[Dataset entries]
Start of Block

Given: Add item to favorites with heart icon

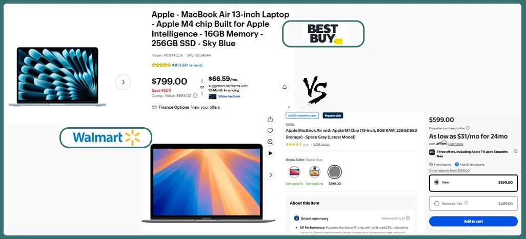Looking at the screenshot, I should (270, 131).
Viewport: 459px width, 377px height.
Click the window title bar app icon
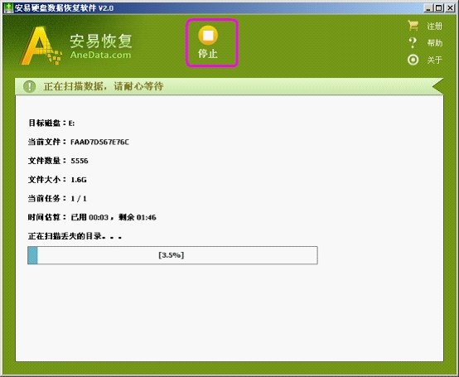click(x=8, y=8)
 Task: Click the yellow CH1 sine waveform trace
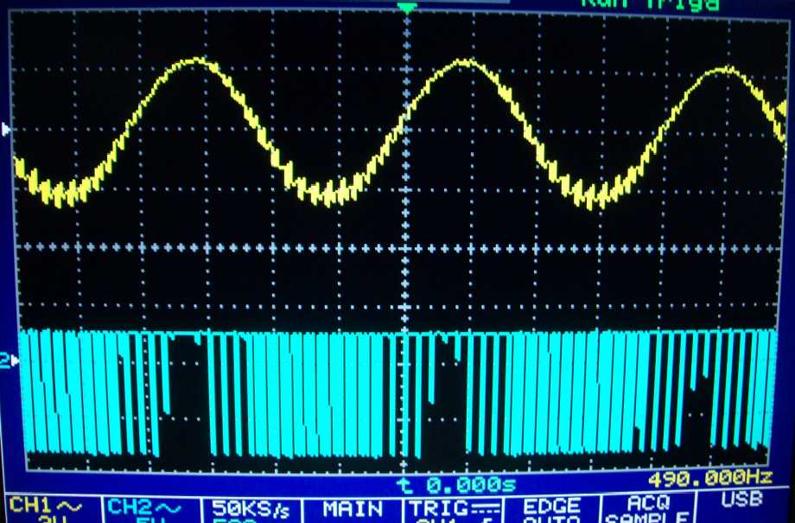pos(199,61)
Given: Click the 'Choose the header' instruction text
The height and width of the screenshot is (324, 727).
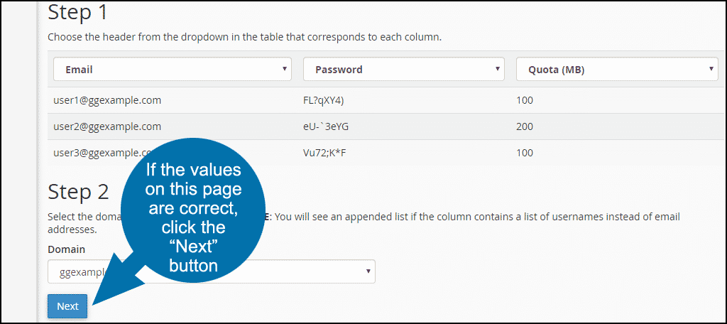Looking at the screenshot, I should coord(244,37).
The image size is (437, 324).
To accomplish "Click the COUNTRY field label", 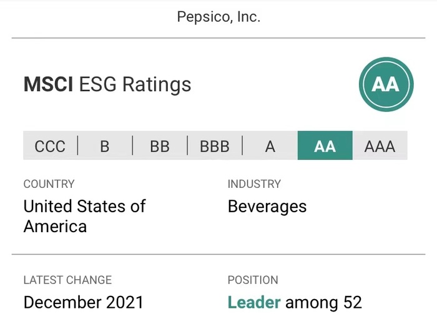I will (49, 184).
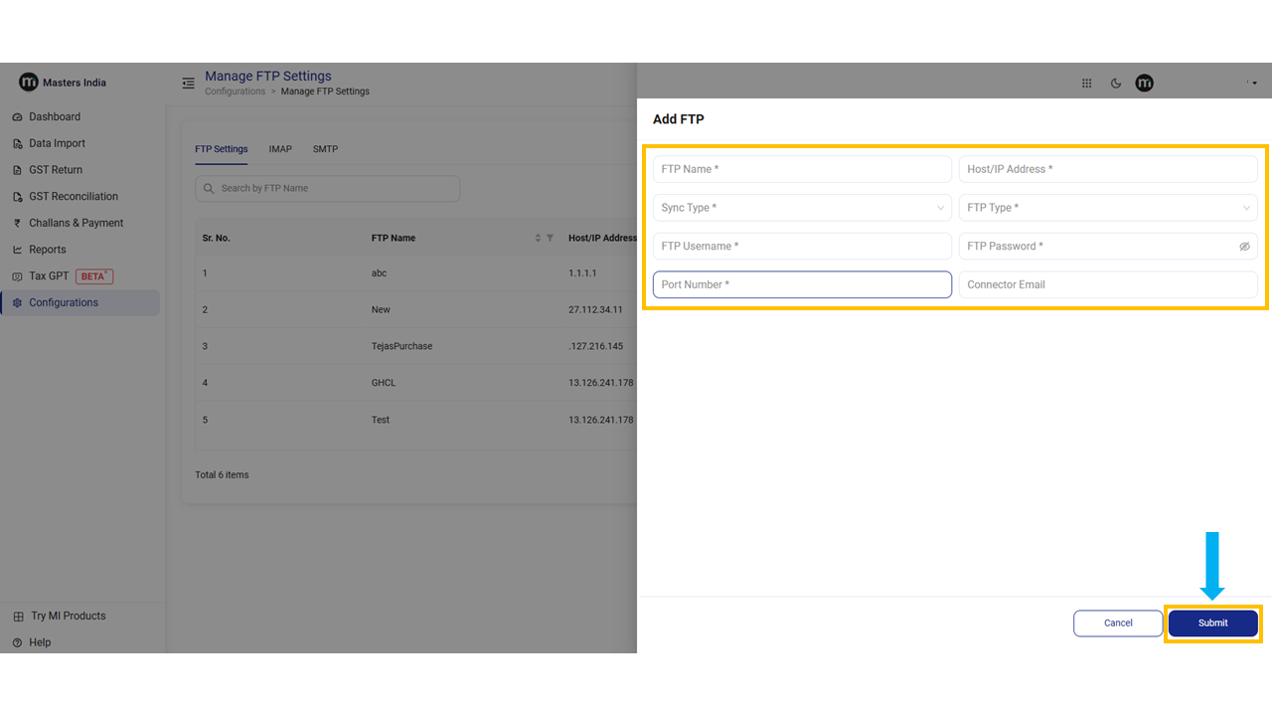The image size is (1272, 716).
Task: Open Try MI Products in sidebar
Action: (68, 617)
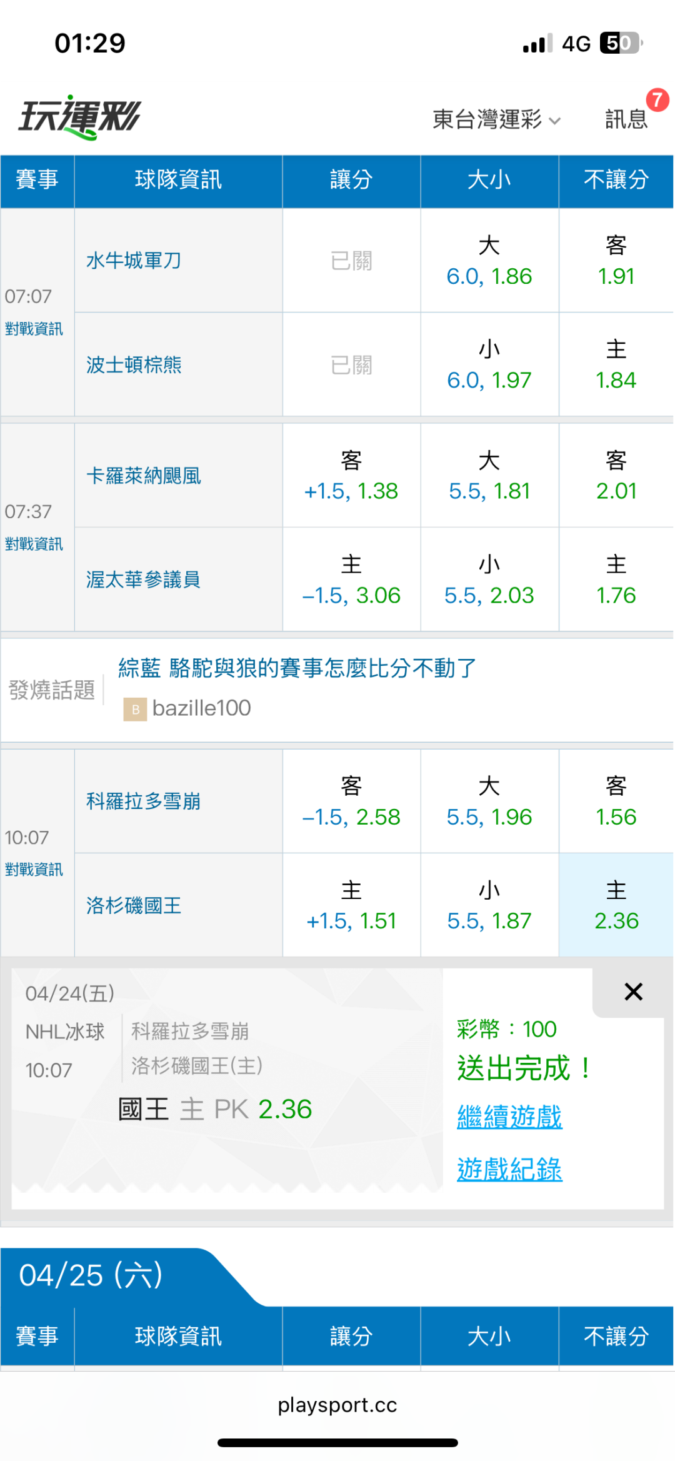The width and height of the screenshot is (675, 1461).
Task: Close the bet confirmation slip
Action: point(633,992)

End of Block
Start of Block

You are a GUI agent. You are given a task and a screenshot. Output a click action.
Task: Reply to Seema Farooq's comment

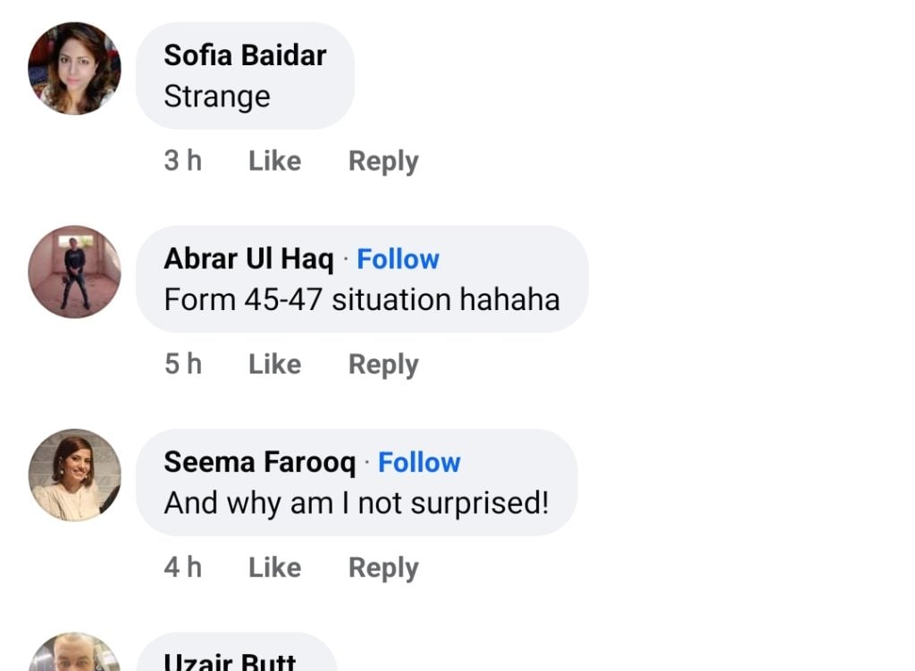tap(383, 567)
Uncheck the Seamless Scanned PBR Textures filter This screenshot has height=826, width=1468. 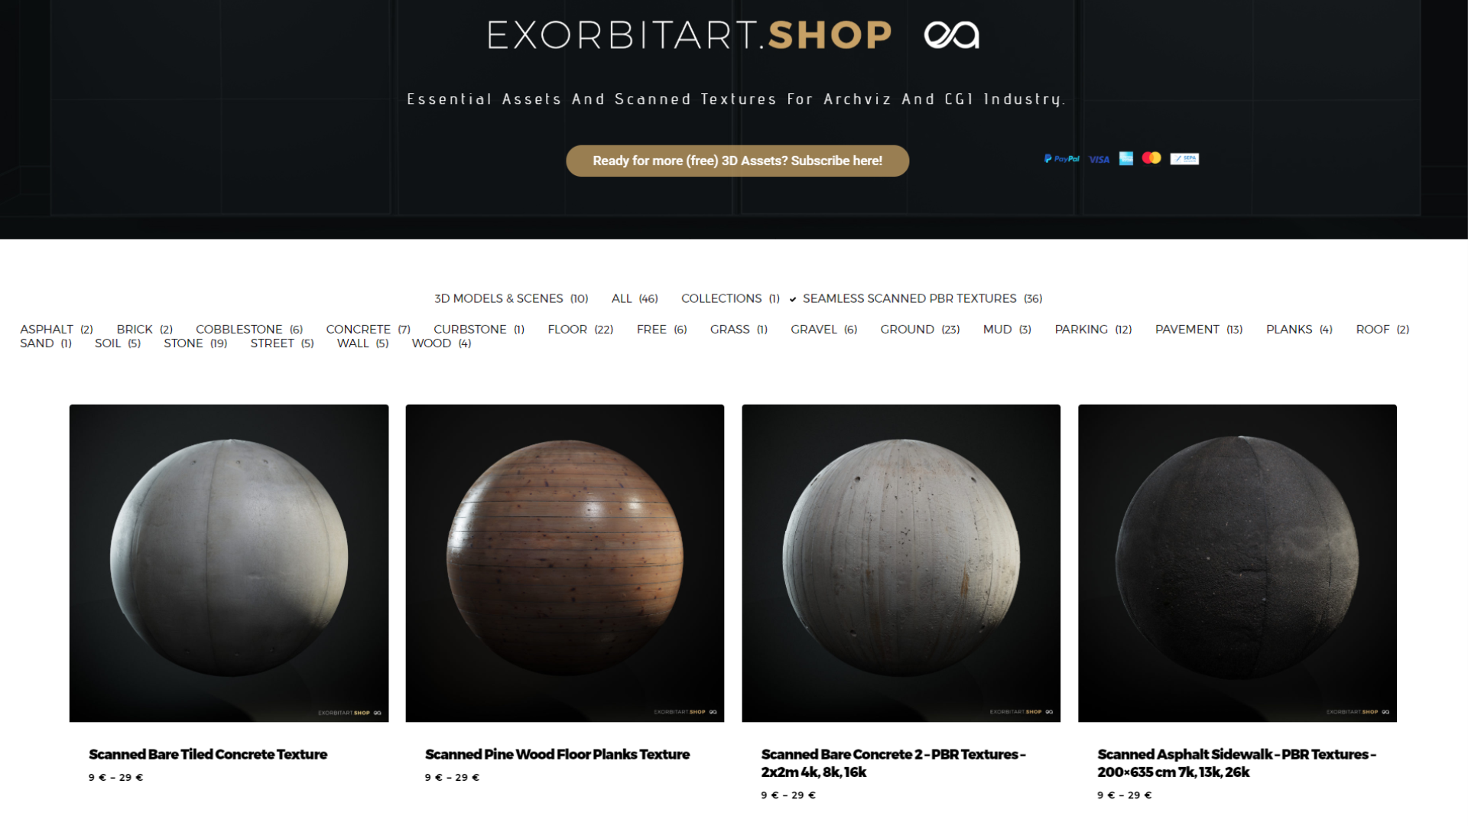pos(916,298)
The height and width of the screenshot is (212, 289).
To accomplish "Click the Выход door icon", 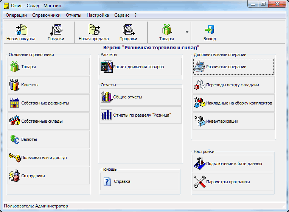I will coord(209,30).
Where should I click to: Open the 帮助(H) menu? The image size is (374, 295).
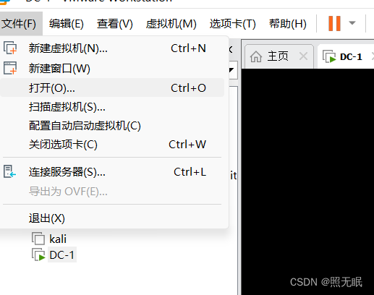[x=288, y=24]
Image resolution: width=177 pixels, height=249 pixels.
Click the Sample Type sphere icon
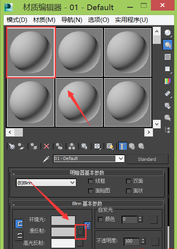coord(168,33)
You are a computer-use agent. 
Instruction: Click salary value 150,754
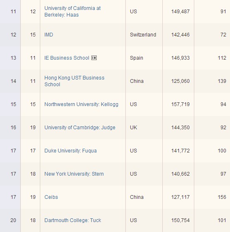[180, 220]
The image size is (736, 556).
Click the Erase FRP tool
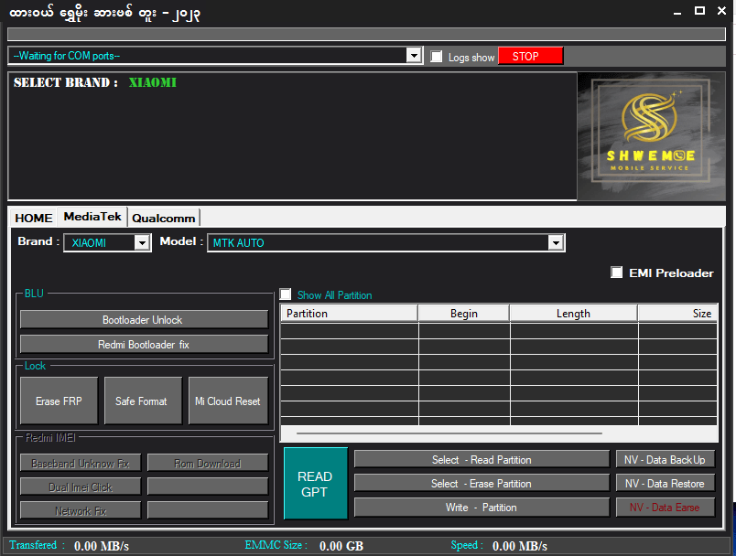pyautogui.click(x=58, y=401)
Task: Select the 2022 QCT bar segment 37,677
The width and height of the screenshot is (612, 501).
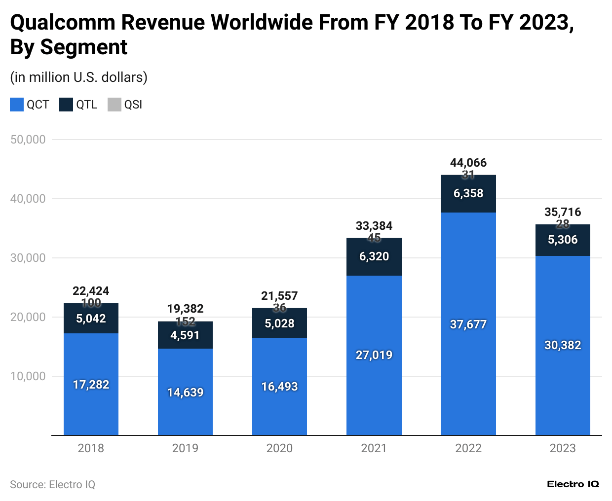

End of Block
Start of Block

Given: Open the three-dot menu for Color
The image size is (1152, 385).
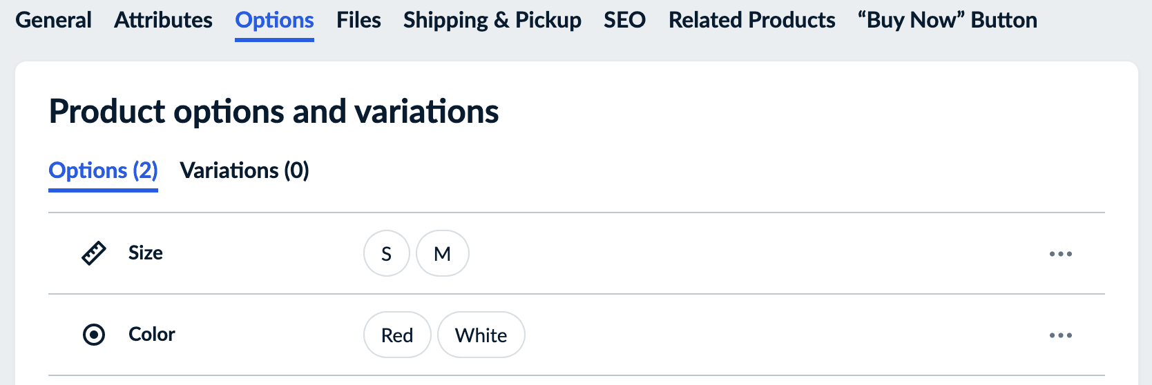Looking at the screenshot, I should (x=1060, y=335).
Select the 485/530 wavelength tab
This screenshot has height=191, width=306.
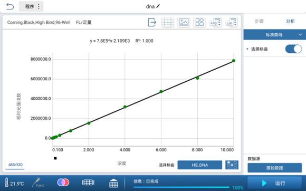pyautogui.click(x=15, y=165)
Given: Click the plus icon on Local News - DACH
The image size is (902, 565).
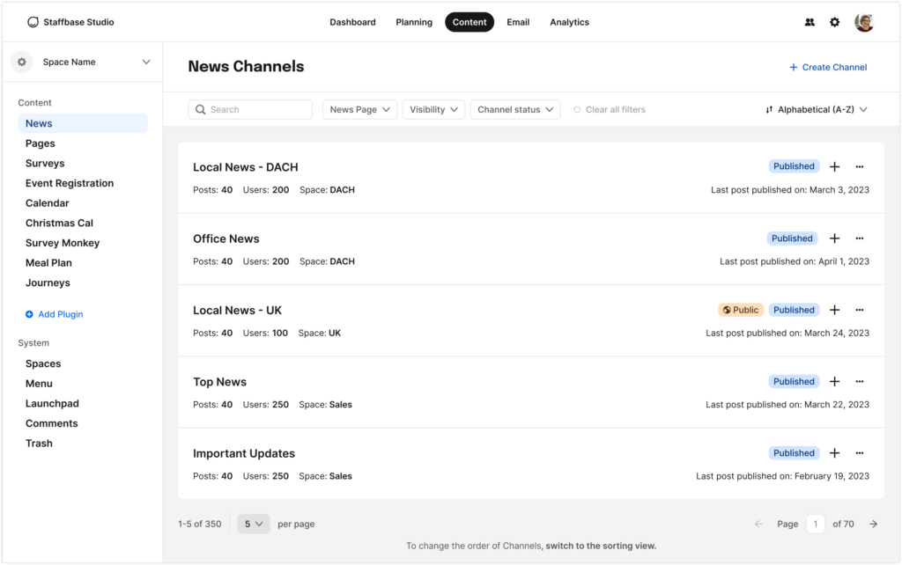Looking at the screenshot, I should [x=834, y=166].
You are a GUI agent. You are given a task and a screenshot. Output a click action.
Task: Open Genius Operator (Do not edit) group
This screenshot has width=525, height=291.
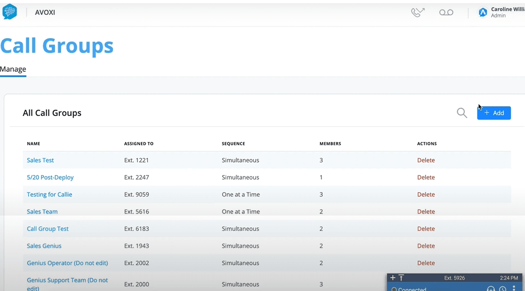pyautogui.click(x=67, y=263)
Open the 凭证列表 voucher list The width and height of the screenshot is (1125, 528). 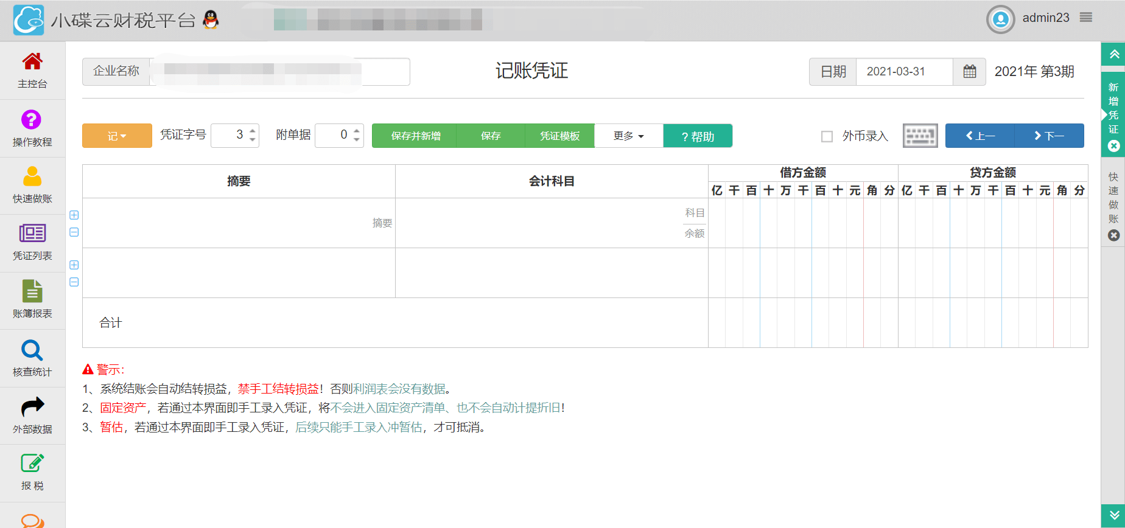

End of Block

Exercise directions — Tell how many lines in the data hold the string "Select", giving the number by itself.

Exercise response — 2